■ Your task
Below are some records; output exactly the lines from the line with "Click the prompted word 'excellent'" to the line with "The image size is (819, 1456).", both ends kept, and nothing more.

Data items
◆ ◆ ◆ ◆ ◆

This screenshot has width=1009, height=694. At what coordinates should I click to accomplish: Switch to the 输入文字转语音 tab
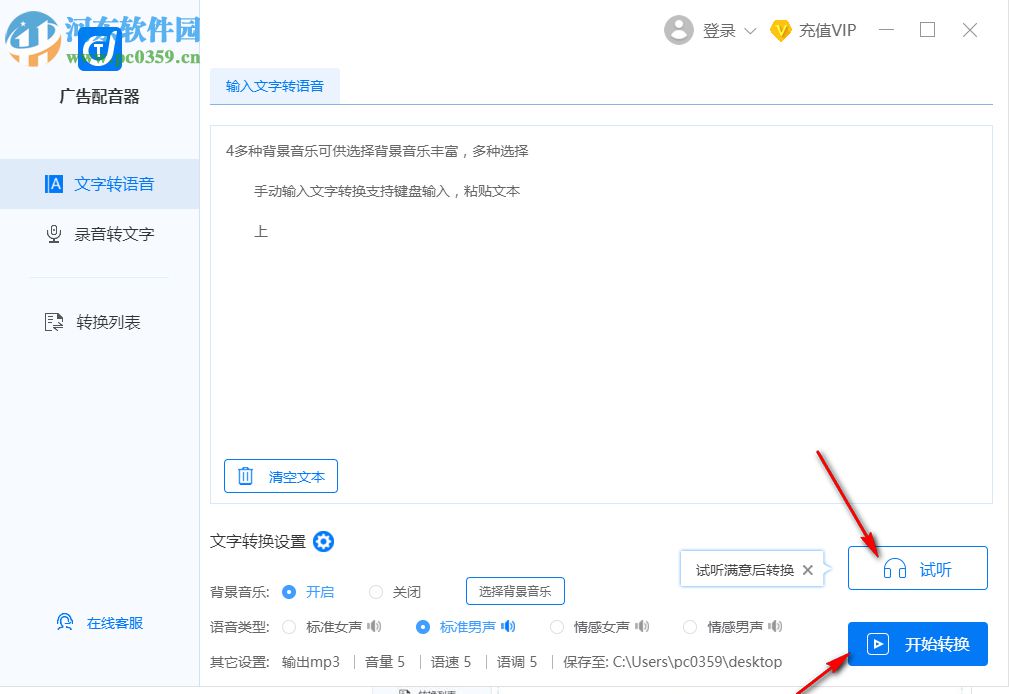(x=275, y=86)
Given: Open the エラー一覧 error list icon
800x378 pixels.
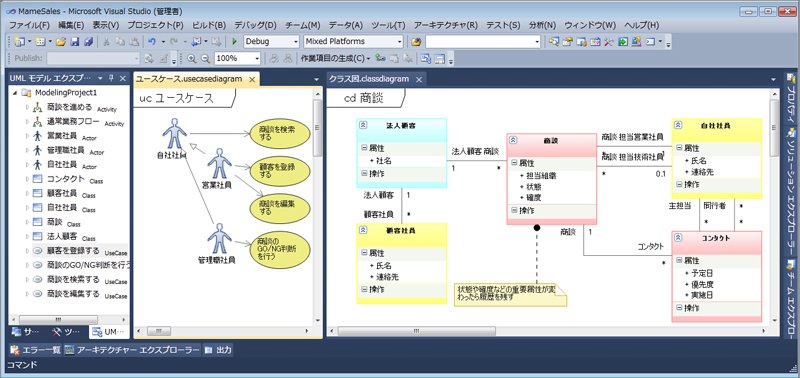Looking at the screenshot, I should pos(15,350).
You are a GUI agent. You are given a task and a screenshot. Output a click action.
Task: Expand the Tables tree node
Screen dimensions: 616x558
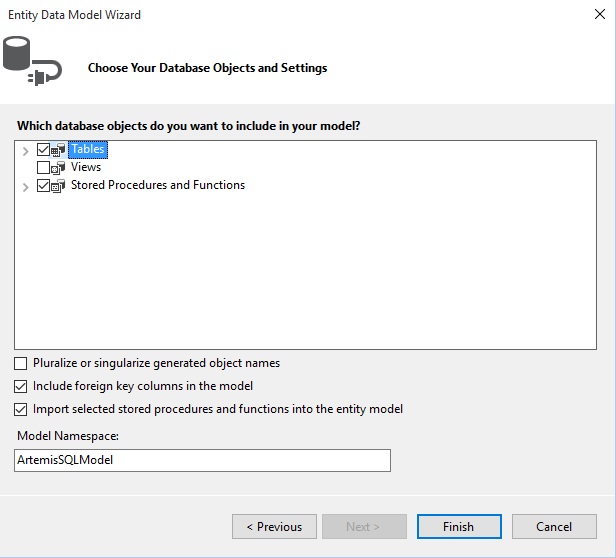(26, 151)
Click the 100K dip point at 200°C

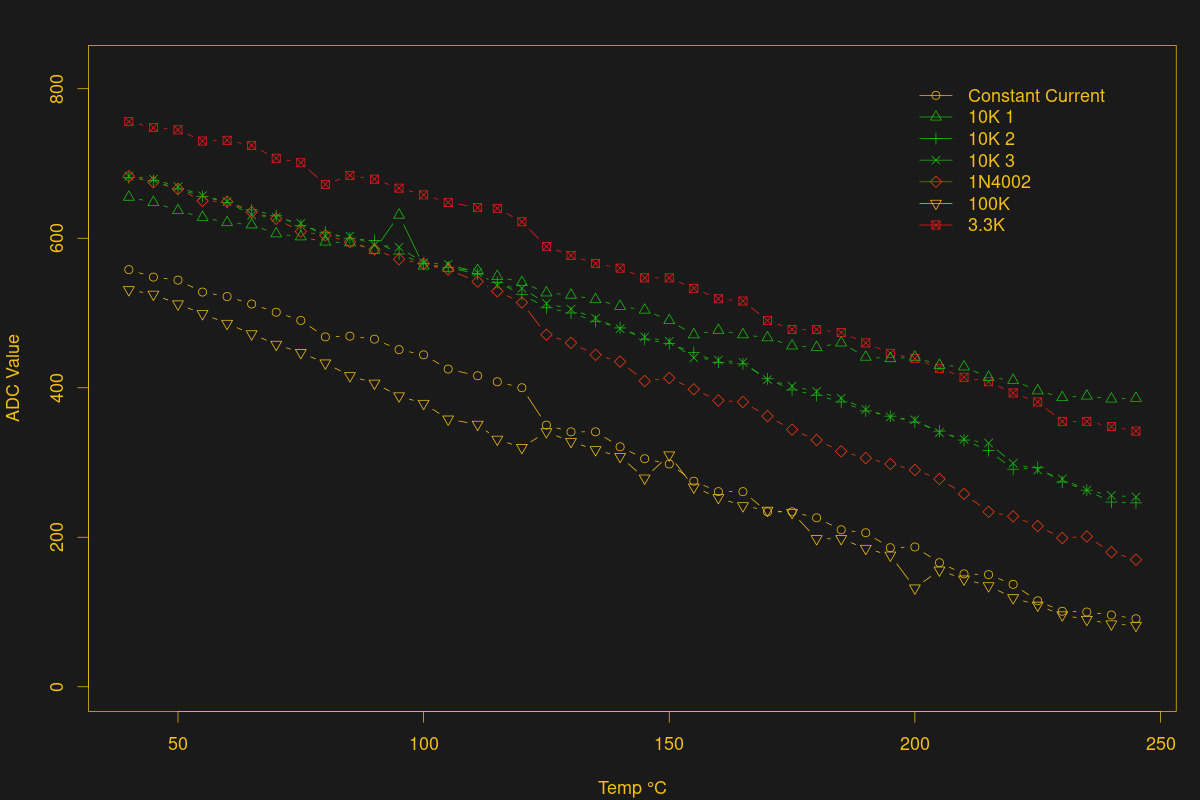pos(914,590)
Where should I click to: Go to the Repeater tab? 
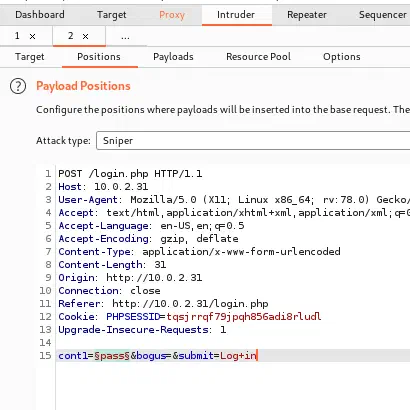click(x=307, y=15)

◆ ◆ ◆ ◆ ◆

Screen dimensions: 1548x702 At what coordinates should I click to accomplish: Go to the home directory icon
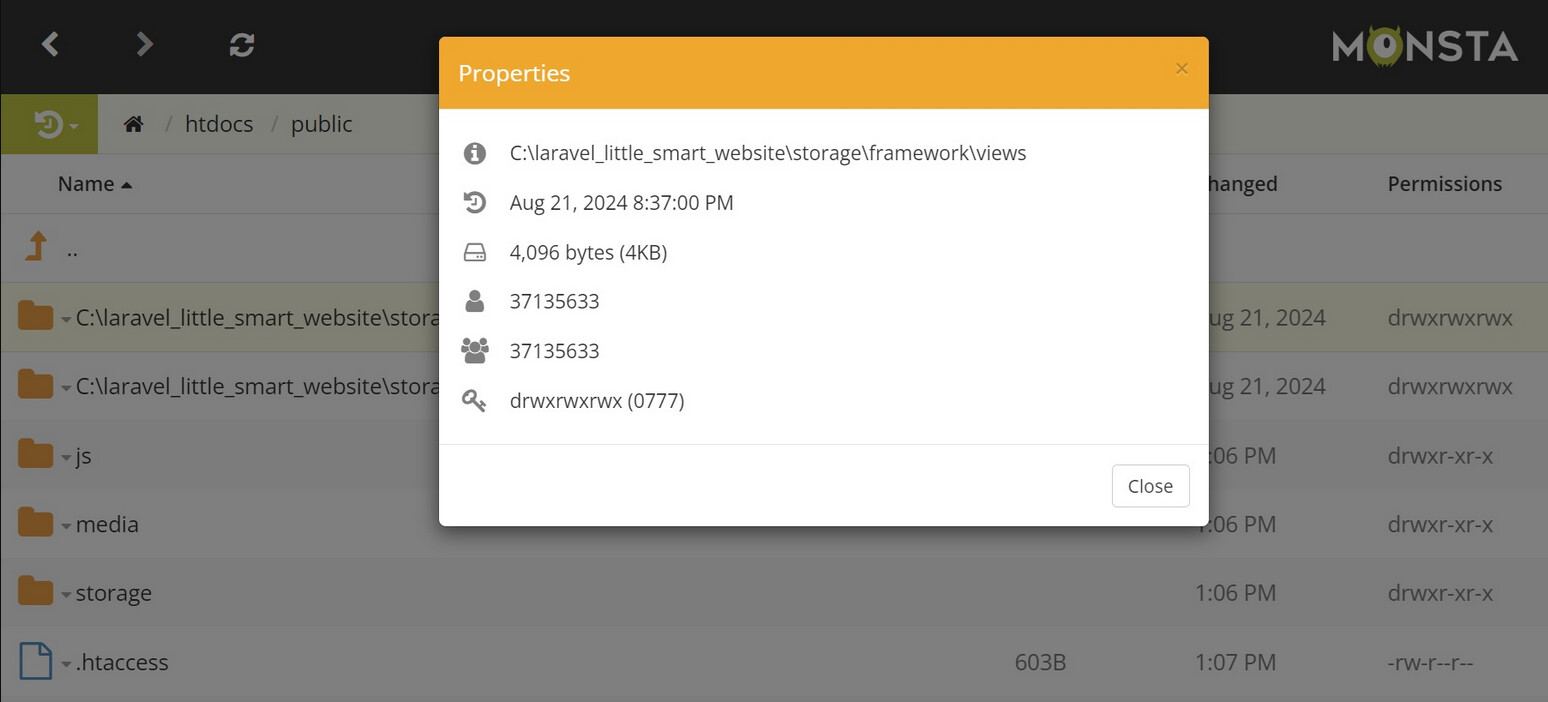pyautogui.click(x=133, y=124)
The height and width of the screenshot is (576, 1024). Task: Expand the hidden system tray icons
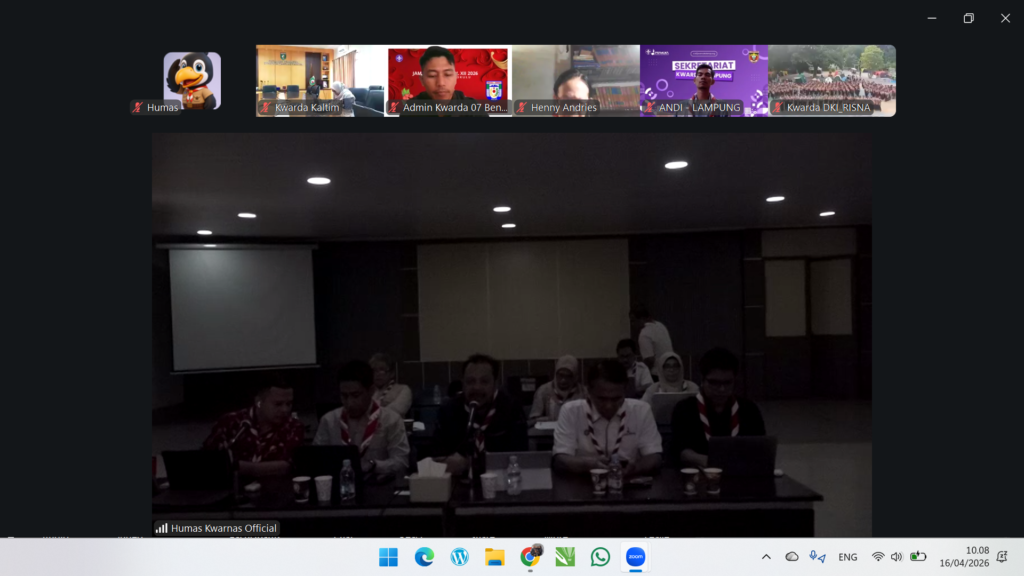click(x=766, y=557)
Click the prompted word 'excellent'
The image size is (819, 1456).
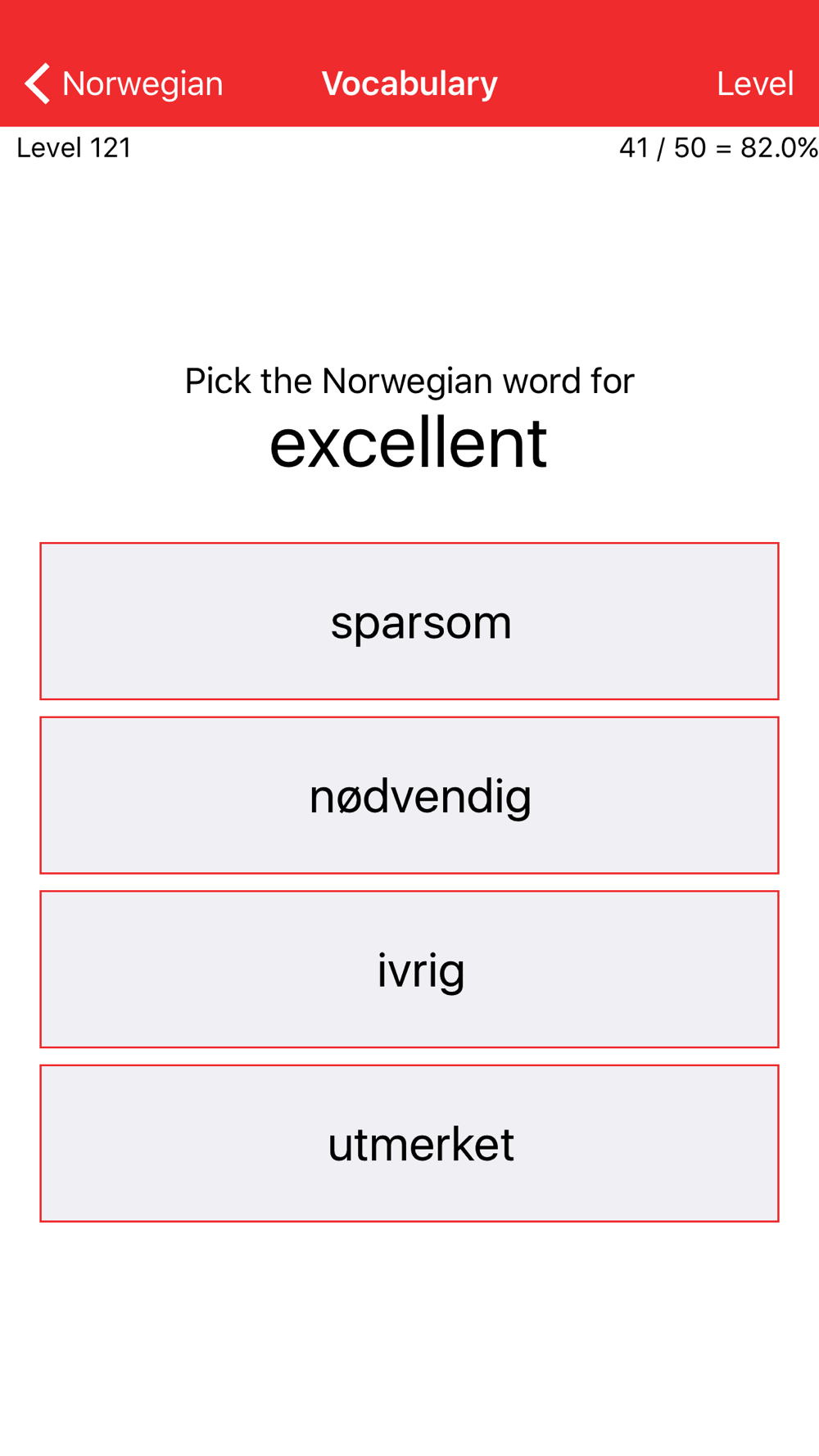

◆ ◆ ◆ ◆ ◆

■ Solution to the exercise
Click the prompted word 'excellent'
The image size is (819, 1456).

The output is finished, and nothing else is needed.